• **WHAT IS EXPECTED**: Show me each line of the listing below where the word "will" appears.

• **RECORDS PROVIDED**:
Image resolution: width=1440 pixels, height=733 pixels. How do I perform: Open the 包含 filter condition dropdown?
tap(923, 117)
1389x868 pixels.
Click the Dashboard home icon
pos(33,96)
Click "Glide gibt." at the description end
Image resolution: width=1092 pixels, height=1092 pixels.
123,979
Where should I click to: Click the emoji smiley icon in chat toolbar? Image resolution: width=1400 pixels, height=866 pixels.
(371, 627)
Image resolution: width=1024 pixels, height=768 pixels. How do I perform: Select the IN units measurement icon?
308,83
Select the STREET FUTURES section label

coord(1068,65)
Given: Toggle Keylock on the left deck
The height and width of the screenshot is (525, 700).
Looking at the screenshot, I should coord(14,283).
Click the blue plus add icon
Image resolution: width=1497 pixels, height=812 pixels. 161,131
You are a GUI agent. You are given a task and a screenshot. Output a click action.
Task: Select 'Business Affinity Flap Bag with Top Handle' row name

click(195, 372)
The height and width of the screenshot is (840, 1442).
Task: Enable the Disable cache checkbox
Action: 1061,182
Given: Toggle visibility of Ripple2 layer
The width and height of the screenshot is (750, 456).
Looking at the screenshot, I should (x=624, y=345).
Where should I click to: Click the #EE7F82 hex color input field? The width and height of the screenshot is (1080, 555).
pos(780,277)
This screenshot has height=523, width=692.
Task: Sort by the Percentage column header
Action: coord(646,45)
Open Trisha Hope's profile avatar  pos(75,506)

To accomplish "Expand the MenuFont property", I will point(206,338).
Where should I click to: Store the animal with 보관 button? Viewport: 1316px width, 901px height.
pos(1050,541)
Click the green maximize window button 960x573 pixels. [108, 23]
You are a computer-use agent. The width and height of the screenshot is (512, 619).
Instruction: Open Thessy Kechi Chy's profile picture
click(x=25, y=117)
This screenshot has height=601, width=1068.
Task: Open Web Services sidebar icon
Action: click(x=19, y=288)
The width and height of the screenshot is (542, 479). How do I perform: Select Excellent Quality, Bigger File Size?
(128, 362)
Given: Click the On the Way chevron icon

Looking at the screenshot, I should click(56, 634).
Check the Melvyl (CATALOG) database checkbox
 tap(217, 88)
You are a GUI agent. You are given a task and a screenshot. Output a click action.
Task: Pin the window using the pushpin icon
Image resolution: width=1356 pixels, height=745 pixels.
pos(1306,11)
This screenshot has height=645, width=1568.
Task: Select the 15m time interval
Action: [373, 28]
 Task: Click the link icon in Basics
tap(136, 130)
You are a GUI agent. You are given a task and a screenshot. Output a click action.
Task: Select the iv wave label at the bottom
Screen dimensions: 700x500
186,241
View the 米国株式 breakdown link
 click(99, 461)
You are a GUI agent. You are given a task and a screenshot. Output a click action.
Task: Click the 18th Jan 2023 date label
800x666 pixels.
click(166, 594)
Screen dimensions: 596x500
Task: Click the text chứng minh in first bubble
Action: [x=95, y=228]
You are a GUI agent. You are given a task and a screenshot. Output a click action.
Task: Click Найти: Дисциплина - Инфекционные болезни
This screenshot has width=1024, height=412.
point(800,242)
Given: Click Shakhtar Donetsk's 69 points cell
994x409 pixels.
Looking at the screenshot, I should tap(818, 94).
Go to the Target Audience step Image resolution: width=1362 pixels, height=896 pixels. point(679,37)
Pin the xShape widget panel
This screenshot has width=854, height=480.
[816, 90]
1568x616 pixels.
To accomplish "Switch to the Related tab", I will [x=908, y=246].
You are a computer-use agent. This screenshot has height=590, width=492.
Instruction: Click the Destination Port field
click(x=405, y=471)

• **ANSWER**:
To accomplish "Expand the MenuFont property", I will point(206,338).
To accomplish "Switch to the Related tab", I will [x=908, y=246].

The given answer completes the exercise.